- DATA SUPPLIED
########################################

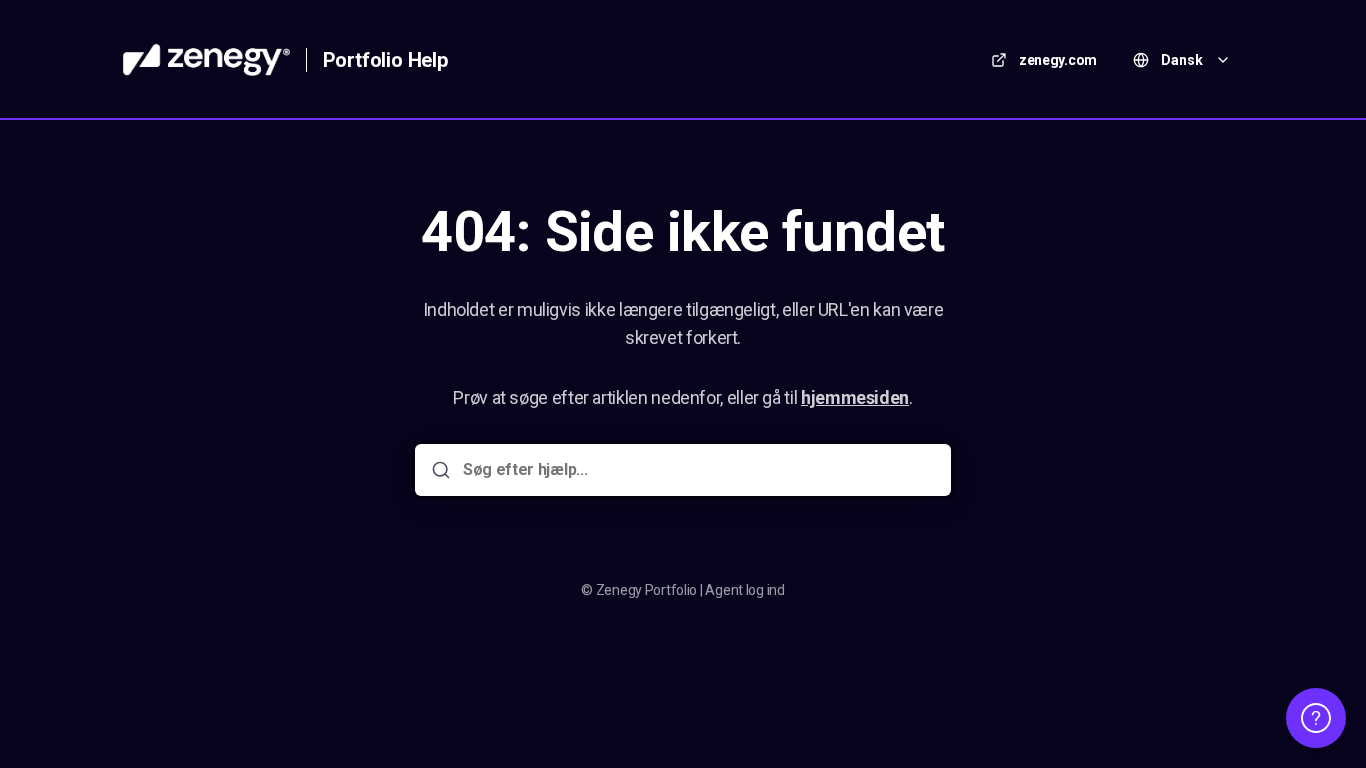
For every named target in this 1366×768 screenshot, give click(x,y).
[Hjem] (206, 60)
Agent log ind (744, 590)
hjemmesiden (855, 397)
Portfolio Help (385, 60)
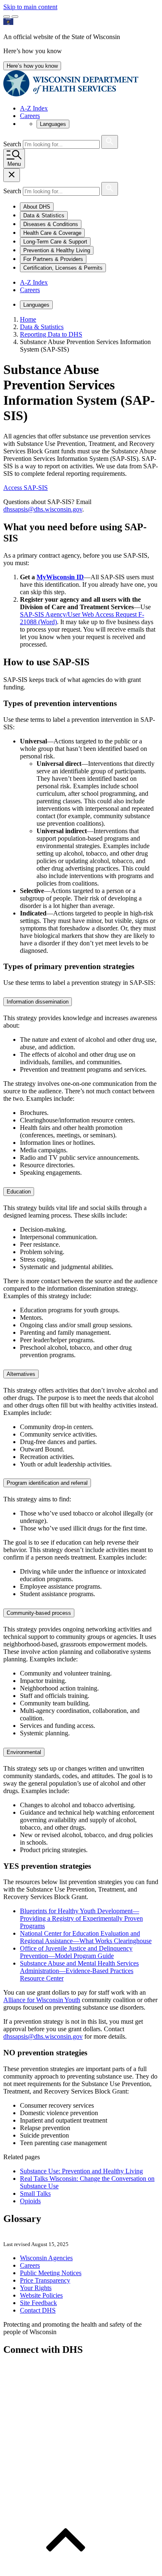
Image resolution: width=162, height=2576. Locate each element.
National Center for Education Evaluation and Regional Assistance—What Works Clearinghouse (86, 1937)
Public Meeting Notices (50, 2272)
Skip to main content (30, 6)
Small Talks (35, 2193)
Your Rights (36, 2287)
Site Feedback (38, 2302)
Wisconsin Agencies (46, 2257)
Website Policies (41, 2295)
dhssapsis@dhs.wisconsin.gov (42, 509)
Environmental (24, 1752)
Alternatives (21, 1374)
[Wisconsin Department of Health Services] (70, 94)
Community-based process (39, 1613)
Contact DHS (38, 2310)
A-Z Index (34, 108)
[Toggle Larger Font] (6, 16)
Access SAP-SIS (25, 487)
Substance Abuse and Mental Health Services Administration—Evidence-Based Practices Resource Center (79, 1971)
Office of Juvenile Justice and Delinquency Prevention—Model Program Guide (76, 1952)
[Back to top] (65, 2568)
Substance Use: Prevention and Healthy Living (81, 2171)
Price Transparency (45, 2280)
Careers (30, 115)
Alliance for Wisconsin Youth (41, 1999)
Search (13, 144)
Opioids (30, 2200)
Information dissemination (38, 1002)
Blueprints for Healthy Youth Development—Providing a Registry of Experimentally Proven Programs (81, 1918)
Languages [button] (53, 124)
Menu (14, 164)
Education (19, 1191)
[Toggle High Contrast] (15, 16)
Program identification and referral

########################################

- EXERCISE BRIEF
Take from the material above every line that includes the word "Toggle".

- SOLUTION TO THE EXERCISE
[Toggle Larger Font] (6, 16)
[Toggle High Contrast] (15, 16)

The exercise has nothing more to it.